Set down, please, exactly the lines below that run from the line with "Click the back arrow to return to the list" to the line with "Viewport: 1200px width, 455px", both lines included.

• [DATA FOR ANALYSIS]
=== Section Start ===

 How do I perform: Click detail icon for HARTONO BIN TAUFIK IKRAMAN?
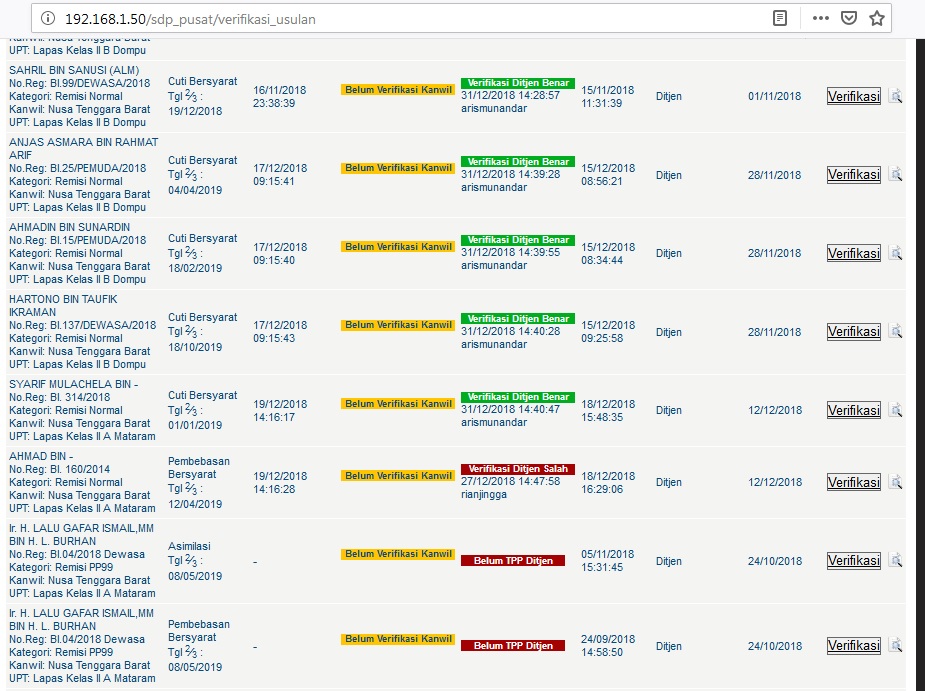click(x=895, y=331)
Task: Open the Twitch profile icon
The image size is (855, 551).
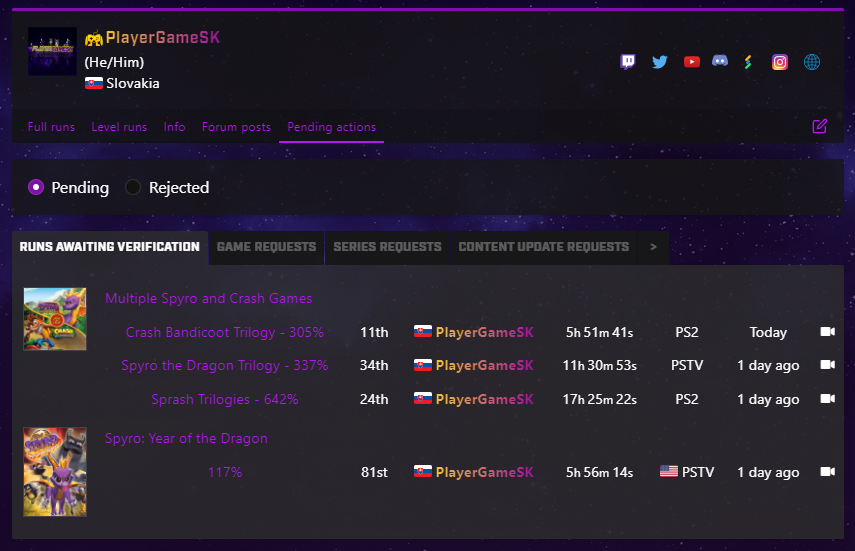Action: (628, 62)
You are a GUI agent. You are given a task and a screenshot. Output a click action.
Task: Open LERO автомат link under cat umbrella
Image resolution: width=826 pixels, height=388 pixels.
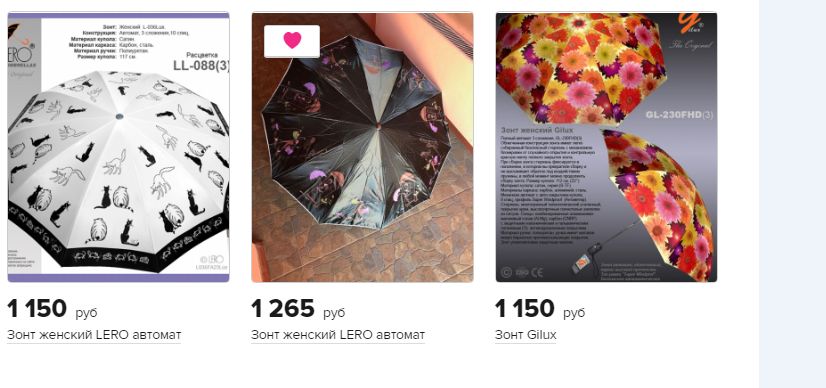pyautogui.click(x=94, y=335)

=== Section End ===
=== Section Start ===

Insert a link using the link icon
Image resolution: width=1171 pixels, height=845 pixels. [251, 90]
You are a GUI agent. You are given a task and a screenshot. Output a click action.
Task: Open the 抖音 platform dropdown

=== Section End ===
=== Section Start ===

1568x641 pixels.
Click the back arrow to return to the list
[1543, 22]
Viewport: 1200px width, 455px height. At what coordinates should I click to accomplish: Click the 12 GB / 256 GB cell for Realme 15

=== Section End ===

• [WRITTEN REPLY]
Click the back arrow to return to the list
[1543, 22]
Viewport: 1200px width, 455px height. At what coordinates should I click to accomplish: Click the 12 GB / 256 GB cell for Realme 15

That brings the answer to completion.